> _WRITTEN TASK_:
Please repeat the records below, substituting "Screen size" for every occurrence of "Image resolution" and leaving everything else unchanged.

> _SUPPLIED DATA_:
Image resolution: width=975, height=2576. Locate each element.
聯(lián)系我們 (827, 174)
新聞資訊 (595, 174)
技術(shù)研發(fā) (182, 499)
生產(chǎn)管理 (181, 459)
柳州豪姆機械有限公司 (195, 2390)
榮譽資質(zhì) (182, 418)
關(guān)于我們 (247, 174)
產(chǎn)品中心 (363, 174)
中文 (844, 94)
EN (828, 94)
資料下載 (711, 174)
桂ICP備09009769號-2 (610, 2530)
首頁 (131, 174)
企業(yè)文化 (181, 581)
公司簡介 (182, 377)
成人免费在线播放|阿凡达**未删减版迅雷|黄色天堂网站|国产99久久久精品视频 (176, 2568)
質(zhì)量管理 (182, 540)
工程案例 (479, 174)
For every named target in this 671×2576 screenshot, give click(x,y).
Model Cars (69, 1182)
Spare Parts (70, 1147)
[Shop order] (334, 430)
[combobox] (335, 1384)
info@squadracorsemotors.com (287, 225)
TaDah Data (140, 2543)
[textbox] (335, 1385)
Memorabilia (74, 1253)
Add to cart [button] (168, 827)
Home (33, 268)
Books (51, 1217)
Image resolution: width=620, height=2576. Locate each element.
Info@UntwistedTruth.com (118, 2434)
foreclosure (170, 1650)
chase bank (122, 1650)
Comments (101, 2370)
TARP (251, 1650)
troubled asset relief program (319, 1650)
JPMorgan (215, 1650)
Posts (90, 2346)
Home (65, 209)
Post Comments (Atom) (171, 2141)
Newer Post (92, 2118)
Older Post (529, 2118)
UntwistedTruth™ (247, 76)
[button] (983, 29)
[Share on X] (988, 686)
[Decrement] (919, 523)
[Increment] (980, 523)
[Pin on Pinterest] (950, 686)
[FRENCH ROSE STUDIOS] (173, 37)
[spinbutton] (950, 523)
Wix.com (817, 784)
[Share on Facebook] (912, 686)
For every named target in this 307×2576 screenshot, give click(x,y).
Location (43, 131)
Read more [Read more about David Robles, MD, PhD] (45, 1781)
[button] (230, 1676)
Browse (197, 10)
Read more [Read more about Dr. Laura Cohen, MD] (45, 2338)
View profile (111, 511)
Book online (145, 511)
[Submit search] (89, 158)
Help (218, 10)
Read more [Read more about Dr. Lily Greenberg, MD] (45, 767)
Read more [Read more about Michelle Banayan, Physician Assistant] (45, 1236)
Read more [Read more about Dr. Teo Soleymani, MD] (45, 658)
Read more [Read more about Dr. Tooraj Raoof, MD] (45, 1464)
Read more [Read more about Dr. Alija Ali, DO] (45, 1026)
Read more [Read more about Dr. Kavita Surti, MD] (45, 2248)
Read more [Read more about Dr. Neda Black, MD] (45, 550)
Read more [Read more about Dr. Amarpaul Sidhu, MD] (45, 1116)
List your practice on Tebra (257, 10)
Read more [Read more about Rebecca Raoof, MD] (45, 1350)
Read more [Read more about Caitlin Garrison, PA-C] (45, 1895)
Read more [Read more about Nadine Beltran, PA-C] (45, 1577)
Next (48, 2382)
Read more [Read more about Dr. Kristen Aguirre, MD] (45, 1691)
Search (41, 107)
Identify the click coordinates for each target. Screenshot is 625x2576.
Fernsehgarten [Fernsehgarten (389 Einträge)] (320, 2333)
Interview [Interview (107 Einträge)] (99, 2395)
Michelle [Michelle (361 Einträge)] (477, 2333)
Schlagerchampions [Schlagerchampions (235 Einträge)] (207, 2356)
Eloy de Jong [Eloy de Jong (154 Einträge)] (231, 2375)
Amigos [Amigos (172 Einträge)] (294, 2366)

> _FULL RESPONSE_:
Screen size: width=975, height=2576. Locate each element.
聯(lián)系我們 (827, 174)
新聞資訊 (595, 174)
技術(shù)研發(fā) (182, 499)
生產(chǎn)管理 (181, 459)
柳州豪姆機械有限公司 (195, 2390)
榮譽資質(zhì) (182, 418)
關(guān)于我們 (247, 174)
產(chǎn)品中心 (363, 174)
中文 (844, 94)
EN (828, 94)
資料下載 (711, 174)
桂ICP備09009769號-2 (610, 2530)
首頁 (131, 174)
企業(yè)文化 (181, 581)
公司簡介 (182, 377)
成人免费在线播放|阿凡达**未删减版迅雷|黄色天堂网站|国产99久久久精品视频 (176, 2568)
質(zhì)量管理 (182, 540)
工程案例 (479, 174)
For every named target in this 671×2576 screenshot, give click(x,y).
Model Cars (69, 1182)
Spare Parts (70, 1147)
[Shop order] (334, 430)
[combobox] (335, 1384)
info@squadracorsemotors.com (287, 225)
TaDah Data (140, 2543)
[textbox] (335, 1385)
Memorabilia (74, 1253)
Add to cart [button] (168, 827)
Home (33, 268)
Books (51, 1217)
Screen size: width=620, height=2576. Locate each element.
Info@UntwistedTruth.com (118, 2434)
foreclosure (170, 1650)
chase bank (122, 1650)
Comments (101, 2370)
TARP (251, 1650)
troubled asset relief program (319, 1650)
JPMorgan (215, 1650)
Posts (90, 2346)
Home (65, 209)
Post Comments (Atom) (171, 2141)
Newer Post (92, 2118)
Older Post (529, 2118)
UntwistedTruth™ (247, 76)
[button] (983, 29)
[Share on X] (988, 686)
[Decrement] (919, 523)
[Increment] (980, 523)
[Pin on Pinterest] (950, 686)
[FRENCH ROSE STUDIOS] (173, 37)
[spinbutton] (950, 523)
Wix.com (817, 784)
[Share on Facebook] (912, 686)
For every named target in this 307×2576 screenshot, give click(x,y).
Location (43, 131)
Read more [Read more about David Robles, MD, PhD] (45, 1781)
[button] (230, 1676)
Browse (197, 10)
Read more [Read more about Dr. Laura Cohen, MD] (45, 2338)
View profile (111, 511)
Book online (145, 511)
[Submit search] (89, 158)
Help (218, 10)
Read more [Read more about Dr. Lily Greenberg, MD] (45, 767)
Read more [Read more about Michelle Banayan, Physician Assistant] (45, 1236)
Read more [Read more about Dr. Teo Soleymani, MD] (45, 658)
Read more [Read more about Dr. Tooraj Raoof, MD] (45, 1464)
Read more [Read more about Dr. Alija Ali, DO] (45, 1026)
Read more [Read more about Dr. Kavita Surti, MD] (45, 2248)
Read more [Read more about Dr. Neda Black, MD] (45, 550)
Read more [Read more about Dr. Amarpaul Sidhu, MD] (45, 1116)
List your practice on Tebra (257, 10)
Read more [Read more about Rebecca Raoof, MD] (45, 1350)
Read more [Read more about Caitlin Garrison, PA-C] (45, 1895)
Read more [Read more about Nadine Beltran, PA-C] (45, 1577)
Next (48, 2382)
Read more [Read more about Dr. Kristen Aguirre, MD] (45, 1691)
Search (41, 107)
Identify the click coordinates for each target. Screenshot is 625x2576.
Fernsehgarten [Fernsehgarten (389 Einträge)] (320, 2333)
Interview [Interview (107 Einträge)] (99, 2395)
Michelle [Michelle (361 Einträge)] (477, 2333)
Schlagerchampions [Schlagerchampions (235 Einträge)] (207, 2356)
Eloy de Jong [Eloy de Jong (154 Einträge)] (231, 2375)
Amigos [Amigos (172 Einträge)] (294, 2366)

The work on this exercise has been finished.